Text shown.
◇ ◇ ◇ ◇ ◇
Twenty-Seventh Sunday C - October 3, 2004

Sunday October 3, 2004

Faith is Caught, not Taught… Getting it Right

As a pastor, I enjoyed many opportunities to work with young candidates for Confirmation. They are a vibrant and enthusiastic group of teens. As some would describe them, “they are still wet behind the ears;” as far as their faith goes. In many ways they are naïve about life and innocent of the wrongs that can derail travelers on their earthly sojourn. It’s not that they are not believers or incapable of wrongdoing. They are just neophytes in the ways of God. Their faith is simple and their religion is basic. However, just as they are challenged as adolescents to develop physically, intellectually, psychologically, and emotionally, so too they need to be challenged to mature in faith and religious practice; challenged, not hassled! Otherwise their faith will remain childish rather than childlike and their religion simplistic rather than simple. Unfortunately, there are many adult Catholics for whom faith and religious practice has remained unchallenged and therefore, childish and simplistic. Faith development and religious practice have been abandoned by too many Catholics at their 8th grade graduation or perhaps after high school.

How do we begin to explain or define faith for young people who are able to find a rational explanation for everything through technology? The key of course, is not to explain it or define it at all. Faith is caught, not taught; and it ‘ain’t’ for the fainthearted! Faith comes from hanging out with believers. Think about your own early experience—who had the greatest impact on you as a child… as a teen… and now as an adult?

The people who had the greatest influence on me as a child were those who believed in a God and whose experience with God was real, i.e., very personal. God was not simply a transcendent reality, detached from their human experience. The old catechism definition did not turn me on to God. Question: “Who is God?” Answer, “God is the supreme being, infinitely perfect, who made all things and keeps them in existence.” It certainly was an accurate statement, worthy of belief but hardly adequate to explain the nature of God and our relationship with God.

Ultimately, faith is a gift. The theological and more “traditional” word for gift is grace! A people who are gracious are gifted people who are in touch with the rhythm of God’s life. They know and accept who they are in God’s sight. They are comfortable with themselves and with God but not complacent.
◇ ◇ ◇ ◇ ◇
Provided material.

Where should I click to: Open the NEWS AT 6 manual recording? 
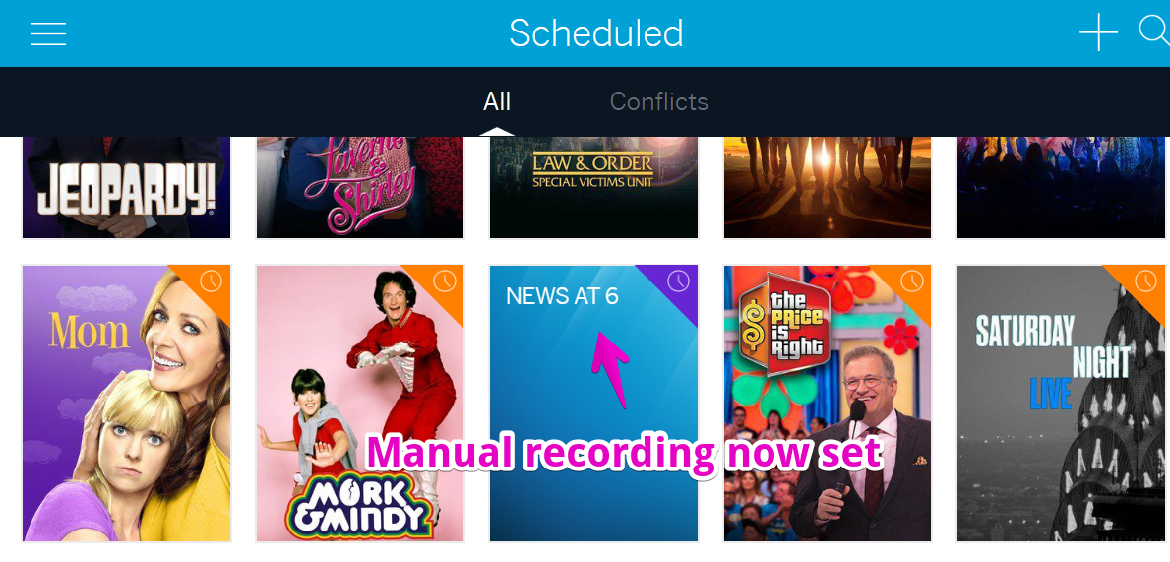pyautogui.click(x=593, y=403)
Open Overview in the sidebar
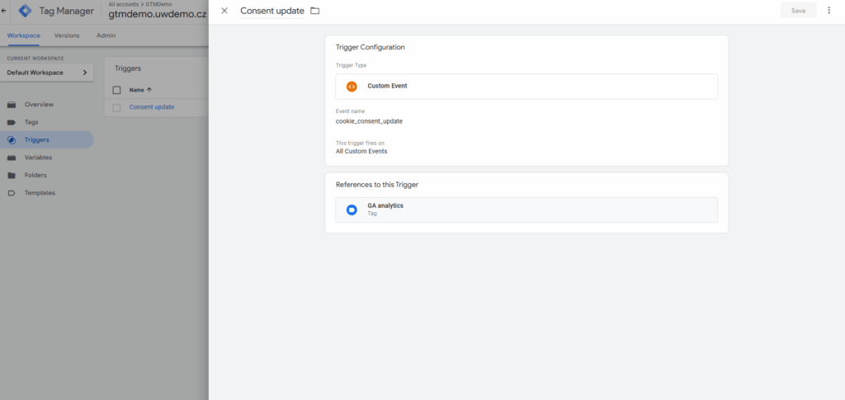Screen dimensions: 845x400 click(39, 105)
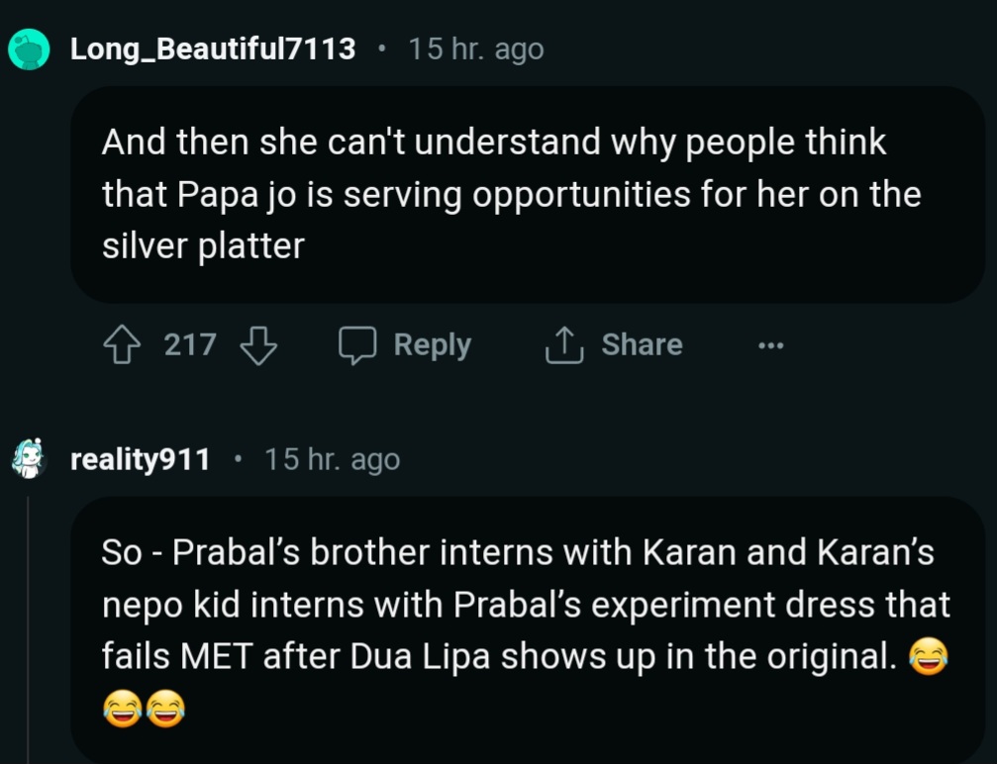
◇ ◇ ◇ ◇ ◇
Instruction 1.
Answer these questions from the homily on faith:
(a) What group of teens did the pastor enjoy many opportunities to work with?
(b) In the old catechism, what answer is given to the question "Who is God?"
(c) What is the theological and more "traditional" word for gift?
Instruction 2.
Repeat everything in the homily on faith from "How do we begin" down to "as an adult?".
Instruction 3.
Go on with the homily on faith from the point where it stops.
The material above can be set aside; none of it is required here.

Task response 1.
(a) Young candidates for Confirmation.
(b) "God is the supreme being, infinitely perfect, who made all things and keeps them in existence."
(c) Grace.

Task response 2.
How do we begin to explain or define faith for young people who are able to find a rational explanation for everything through technology? The key of course, is not to explain it or define it at all. Faith is caught, not taught; and it ‘ain’t’ for the fainthearted! Faith comes from hanging out with believers. Think about your own early experience—who had the greatest impact on you as a child… as a teen… and now as an adult?

Task response 3.
It is within this context that I invite you to dive into the Scripture readings today.

At first hearing, it sounds as if Habakkuk is holding the people of Israel responsible for the devastation that has been inflicted upon them. He was ruthless in his chastisement. But then he moved quickly to words of reassurance: that God would hold them up and they would not be conquered by evil. The righteous live by faith, not by sight. They needed to look beyond the present moment to see the hand of God not in evil but in goodness.

Timothy is urged by Paul to “stay with it!” i.e., to stay the course, to remain faithful. Faith is a “high maintenance” gift. It doesn’t grow on trees and it doesn’t grow on its own. It has to be nourished in a very personal way by prayer, worship, and service. Actually, God nurtures it. We just need to open the window of our souls. Authentic faith empowers us not just to believe, but to live our beliefs. One author put it this way: “A true believer is faithfulness in overhalls!” How true!

Luke’s gospel is a collection of sayings. We need to be careful about its interpretation. If we live in God and God lives in us, then we will take on the words and deeds of Jesus because God will also have become incarnate in our own lives. When we live life from the center, we are just doing what is second nature to us—or should I say, first nature. We do not expect or need to be thanked.

Faith is indeed caught, not taught. We catch it from people who run into burning buildings to rescue other people. We catch it from people who walk for hunger or for AIDS or work in soup kitchens; people who live integrity in the marketplace and who know what it’s like to be bread blessed and broken for others; we catch it from people who know are persistent in their response to evil, never giving in to hatred but always finding a way around defeat, sustained by the vision of glory that comes to us by living in Christ.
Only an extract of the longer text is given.